Gareth Jenkins, a former senior engineer at the contractor Fujitsu, on Tuesday told the public inquiry into one of the biggest miscarriages of justice in British history that lawyers had asked him to change witness statements.
Jenkins, who was facing the first of four days of questioning at the judge-led hearings in London, also claimed that the Horizon IT software was “in general … working well”, despite its central role in the scandal.
The state-owned body wrongfully prosecuted 900 post office operators on the basis of alleged financial shortfalls in the accounts of their branches. However, many of those shortfalls were caused by bugs and errors in the Horizon system that operators were forced to use.
Fujitsu designed and built the Horizon system. The twice-postponed questioning of Jenkins, who was honoured as a “distinguished engineer” by the Japanese-owned company, will run for longer than any other witness during the inquiry.
Jenkins is part of a Metropolitan police investigation into possible perjury and perverting the course of justice. Before his testimony, Jenkins was reminded of his privilege against self-incrimination by the judge leading the inquiry, Wyn Williams.
The inquiry is in part examining whether the Post Office and contractors knew about the existence of bugs before deciding to go ahead with the prosecutions, and whether they covered up vital evidence about Horizon during those prosecutions.
A former Post Office financial investigator last week said Jenkins may have decided to remove references to “system failures” in Horizon in written testimony as an expert witness during one prosecution.
Under UK law, expert witnesses have a duty to the court to give unbiased testimony. Jenkins repeatedly said on Tuesday that he was not aware of the duties of an expert witness at the time of the prosecutions, and that he made changes to his evidence in line with suggestions from Post Office lawyers.
Seema Misra, who attended the hearing on Tuesday, was one of the post office operators wrongfully convicted on the basis of Horizon evidence. She was pregnant with her second child when she was sent to prison.
In a witness statement published by the inquiry on Tuesday, Jenkins said that in 2010 he sent a draft witness statement regarding Misra’s case to the Post Office. The company’s barrister, Warwick Tatford, made comments on the draft.
Jenkins wrote: “He appeared to want me to make some points more strongly in favour of [Post Office Limited] than I had done. In particular, he wanted me to say that it looked as though Mrs Misra had stolen money rather than that it was incompetence.”
In his written statement, Jenkins apologised to Misra, denied lying, and said he only found out she was pregnant years later. Misra rejected the apology in a tearful interview with the BBC outside the hearing. “He could have done it ages ago when he said he realised,” she said. “Let’s see how cooperative he is with this inquiry.”
Asked about a different case, Jenkins said: “I actually changed things there as a result of some of those comments … I was happy to accept suggestions of how my wording could be improved.”

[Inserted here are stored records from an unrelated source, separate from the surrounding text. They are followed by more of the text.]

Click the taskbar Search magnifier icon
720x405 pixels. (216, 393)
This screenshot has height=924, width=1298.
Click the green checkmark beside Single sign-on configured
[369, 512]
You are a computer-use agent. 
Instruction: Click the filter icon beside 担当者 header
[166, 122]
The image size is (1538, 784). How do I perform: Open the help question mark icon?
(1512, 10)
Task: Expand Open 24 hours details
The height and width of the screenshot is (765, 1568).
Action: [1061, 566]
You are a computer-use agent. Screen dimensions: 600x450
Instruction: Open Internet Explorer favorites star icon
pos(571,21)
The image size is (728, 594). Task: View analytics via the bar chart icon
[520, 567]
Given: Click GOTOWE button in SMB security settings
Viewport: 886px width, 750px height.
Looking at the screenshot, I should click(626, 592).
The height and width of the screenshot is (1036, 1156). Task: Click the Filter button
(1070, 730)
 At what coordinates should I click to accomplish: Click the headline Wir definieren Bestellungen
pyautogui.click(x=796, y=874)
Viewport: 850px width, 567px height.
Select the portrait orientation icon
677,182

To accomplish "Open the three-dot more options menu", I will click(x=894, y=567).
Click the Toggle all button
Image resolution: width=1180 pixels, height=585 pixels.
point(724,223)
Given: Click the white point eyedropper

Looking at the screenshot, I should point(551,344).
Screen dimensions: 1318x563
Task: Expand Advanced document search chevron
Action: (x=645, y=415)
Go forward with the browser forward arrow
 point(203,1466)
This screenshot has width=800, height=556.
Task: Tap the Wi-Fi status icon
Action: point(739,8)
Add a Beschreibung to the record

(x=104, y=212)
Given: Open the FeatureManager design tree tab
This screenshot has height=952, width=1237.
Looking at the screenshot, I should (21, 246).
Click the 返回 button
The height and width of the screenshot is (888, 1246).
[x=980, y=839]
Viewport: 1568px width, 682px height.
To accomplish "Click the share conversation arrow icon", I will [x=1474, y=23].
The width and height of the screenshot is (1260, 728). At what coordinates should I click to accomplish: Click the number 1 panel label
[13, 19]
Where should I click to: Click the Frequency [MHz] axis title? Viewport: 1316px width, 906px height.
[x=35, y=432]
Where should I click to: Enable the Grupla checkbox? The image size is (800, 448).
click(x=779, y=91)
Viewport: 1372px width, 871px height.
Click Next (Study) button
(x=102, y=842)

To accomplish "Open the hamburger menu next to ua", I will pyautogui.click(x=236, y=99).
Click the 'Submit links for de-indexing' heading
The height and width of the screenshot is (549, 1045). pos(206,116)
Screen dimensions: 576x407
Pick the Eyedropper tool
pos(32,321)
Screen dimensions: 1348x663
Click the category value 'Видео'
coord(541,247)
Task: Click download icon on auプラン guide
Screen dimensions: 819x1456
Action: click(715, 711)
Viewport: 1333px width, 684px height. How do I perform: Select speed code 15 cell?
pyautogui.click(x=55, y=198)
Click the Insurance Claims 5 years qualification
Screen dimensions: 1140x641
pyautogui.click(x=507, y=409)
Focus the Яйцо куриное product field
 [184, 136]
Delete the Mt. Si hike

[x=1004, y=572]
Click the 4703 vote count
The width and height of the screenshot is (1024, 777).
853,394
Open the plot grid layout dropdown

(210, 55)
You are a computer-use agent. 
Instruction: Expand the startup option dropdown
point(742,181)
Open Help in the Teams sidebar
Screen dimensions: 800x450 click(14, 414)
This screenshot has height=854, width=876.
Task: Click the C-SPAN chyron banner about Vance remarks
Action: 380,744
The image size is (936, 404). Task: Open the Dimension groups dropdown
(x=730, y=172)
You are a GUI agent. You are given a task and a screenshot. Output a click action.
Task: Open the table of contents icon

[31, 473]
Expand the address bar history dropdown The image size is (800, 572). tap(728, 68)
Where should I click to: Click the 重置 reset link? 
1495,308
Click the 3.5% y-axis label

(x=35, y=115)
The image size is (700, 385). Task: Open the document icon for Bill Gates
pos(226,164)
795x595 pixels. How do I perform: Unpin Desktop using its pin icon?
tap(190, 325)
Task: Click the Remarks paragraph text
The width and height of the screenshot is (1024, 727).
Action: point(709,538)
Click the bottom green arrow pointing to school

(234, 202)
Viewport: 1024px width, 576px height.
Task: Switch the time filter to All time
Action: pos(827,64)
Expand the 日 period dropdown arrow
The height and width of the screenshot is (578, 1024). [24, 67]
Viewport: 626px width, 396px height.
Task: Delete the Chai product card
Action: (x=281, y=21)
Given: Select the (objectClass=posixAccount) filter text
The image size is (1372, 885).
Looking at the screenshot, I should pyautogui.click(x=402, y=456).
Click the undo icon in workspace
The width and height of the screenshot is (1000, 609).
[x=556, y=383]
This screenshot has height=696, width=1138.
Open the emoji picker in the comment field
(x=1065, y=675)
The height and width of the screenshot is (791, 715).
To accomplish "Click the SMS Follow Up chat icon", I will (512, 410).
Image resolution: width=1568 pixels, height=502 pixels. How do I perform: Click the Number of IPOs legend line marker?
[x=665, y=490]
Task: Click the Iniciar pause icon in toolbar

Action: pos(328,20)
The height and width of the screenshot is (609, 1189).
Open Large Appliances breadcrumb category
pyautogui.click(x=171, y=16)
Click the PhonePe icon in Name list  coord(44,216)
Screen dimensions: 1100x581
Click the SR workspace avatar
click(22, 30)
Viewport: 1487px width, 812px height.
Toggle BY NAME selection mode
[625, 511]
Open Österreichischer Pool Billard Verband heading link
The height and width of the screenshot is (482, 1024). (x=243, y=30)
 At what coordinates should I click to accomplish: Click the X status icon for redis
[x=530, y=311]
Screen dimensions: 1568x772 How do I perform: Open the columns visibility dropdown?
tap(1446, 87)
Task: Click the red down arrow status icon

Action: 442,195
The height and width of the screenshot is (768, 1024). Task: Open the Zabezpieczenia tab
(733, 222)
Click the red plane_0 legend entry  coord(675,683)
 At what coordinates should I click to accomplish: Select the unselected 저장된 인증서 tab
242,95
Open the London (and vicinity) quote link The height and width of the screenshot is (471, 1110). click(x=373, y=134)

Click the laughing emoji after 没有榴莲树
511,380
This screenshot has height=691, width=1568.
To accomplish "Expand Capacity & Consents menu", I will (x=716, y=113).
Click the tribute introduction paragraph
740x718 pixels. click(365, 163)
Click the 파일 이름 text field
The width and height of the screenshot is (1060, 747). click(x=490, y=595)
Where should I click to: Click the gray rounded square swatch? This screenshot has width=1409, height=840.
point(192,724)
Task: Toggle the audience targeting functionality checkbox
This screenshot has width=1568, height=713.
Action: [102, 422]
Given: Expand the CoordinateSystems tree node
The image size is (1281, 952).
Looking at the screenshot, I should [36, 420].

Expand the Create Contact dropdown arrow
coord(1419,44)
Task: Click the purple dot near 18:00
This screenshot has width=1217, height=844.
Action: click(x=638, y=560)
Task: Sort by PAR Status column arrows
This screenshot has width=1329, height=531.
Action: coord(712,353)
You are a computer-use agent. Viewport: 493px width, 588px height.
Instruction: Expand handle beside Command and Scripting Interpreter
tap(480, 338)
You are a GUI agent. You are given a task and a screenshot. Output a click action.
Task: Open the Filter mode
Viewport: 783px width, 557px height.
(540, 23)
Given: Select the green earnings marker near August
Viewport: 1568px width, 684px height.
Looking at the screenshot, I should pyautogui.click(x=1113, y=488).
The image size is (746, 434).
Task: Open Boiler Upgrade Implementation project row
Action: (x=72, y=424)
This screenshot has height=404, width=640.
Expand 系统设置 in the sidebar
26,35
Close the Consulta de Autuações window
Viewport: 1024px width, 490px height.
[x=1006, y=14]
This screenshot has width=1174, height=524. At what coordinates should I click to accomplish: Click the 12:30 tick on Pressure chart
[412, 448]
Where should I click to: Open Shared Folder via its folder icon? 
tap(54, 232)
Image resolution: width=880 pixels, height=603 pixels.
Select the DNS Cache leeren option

Jenkins said he pushed back against the Post Office when the suggested changes went too far. He told the inquiry: “There were certainly cases where they were trying to put words into my mouth which I didn’t want to say.”Under hours of detailed scrutiny, Jenkins repeatedly said he would have acted differently with hindsight. However, he also stood by the Horizon system, arguing that it was working well “most of the time”. He did not agree with a 2019 high court judgment that found Horizon was not robust.
He was questioned repeatedly about the court’s findings by Jason Beer, a barrister for the inquiry. Asked whether he agreed the software was “susceptible to accounting flaws”, Jenkins said: “There were some discrete bugs that caused problems to the accounts, but they were very discrete, and I believe they were all well controlled and managed at the time.”